▶ [Directions] Your task is to retype every entry exactly, omitting nothing.

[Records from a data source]
○ ○ ○ ○ ○ ○ ○
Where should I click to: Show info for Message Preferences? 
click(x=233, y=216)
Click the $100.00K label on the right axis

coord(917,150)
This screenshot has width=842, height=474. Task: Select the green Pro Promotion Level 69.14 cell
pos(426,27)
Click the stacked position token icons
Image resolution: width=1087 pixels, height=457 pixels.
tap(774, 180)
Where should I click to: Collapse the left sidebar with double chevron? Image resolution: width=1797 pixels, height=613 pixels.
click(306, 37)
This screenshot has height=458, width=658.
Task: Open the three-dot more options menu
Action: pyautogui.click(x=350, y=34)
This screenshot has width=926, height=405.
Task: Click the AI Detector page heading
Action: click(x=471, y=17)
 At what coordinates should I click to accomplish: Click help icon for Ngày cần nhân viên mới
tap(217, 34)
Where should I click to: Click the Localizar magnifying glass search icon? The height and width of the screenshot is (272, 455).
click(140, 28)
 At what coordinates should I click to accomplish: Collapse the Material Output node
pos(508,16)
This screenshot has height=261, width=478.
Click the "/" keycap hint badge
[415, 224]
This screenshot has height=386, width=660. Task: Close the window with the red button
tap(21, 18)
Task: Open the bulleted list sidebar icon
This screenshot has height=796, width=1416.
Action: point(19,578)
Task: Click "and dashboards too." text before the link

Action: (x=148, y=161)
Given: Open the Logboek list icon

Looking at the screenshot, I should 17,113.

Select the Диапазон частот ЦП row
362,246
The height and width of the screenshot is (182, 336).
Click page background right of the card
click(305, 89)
○ ○ ○ ○ ○ ○ ○
▶ [Exercise output]
Where should I click to: Show info for Message Preferences? 
click(x=233, y=216)
Click the $100.00K label on the right axis

coord(917,150)
This screenshot has width=842, height=474. Task: Select the green Pro Promotion Level 69.14 cell
pos(426,27)
Click the stacked position token icons
Image resolution: width=1087 pixels, height=457 pixels.
tap(774, 180)
Where should I click to: Collapse the left sidebar with double chevron? Image resolution: width=1797 pixels, height=613 pixels.
click(306, 37)
This screenshot has height=458, width=658.
Task: Open the three-dot more options menu
Action: pyautogui.click(x=350, y=34)
This screenshot has width=926, height=405.
Task: Click the AI Detector page heading
Action: click(x=471, y=17)
 At what coordinates should I click to accomplish: Click help icon for Ngày cần nhân viên mới
tap(217, 34)
Where should I click to: Click the Localizar magnifying glass search icon? The height and width of the screenshot is (272, 455).
click(140, 28)
 At what coordinates should I click to accomplish: Collapse the Material Output node
pos(508,16)
This screenshot has height=261, width=478.
Click the "/" keycap hint badge
[415, 224]
This screenshot has height=386, width=660. Task: Close the window with the red button
tap(21, 18)
Task: Open the bulleted list sidebar icon
This screenshot has height=796, width=1416.
Action: point(19,578)
Task: Click "and dashboards too." text before the link

Action: (x=148, y=161)
Given: Open the Logboek list icon

Looking at the screenshot, I should 17,113.

Select the Диапазон частот ЦП row
362,246
The height and width of the screenshot is (182, 336).
Click page background right of the card
click(305, 89)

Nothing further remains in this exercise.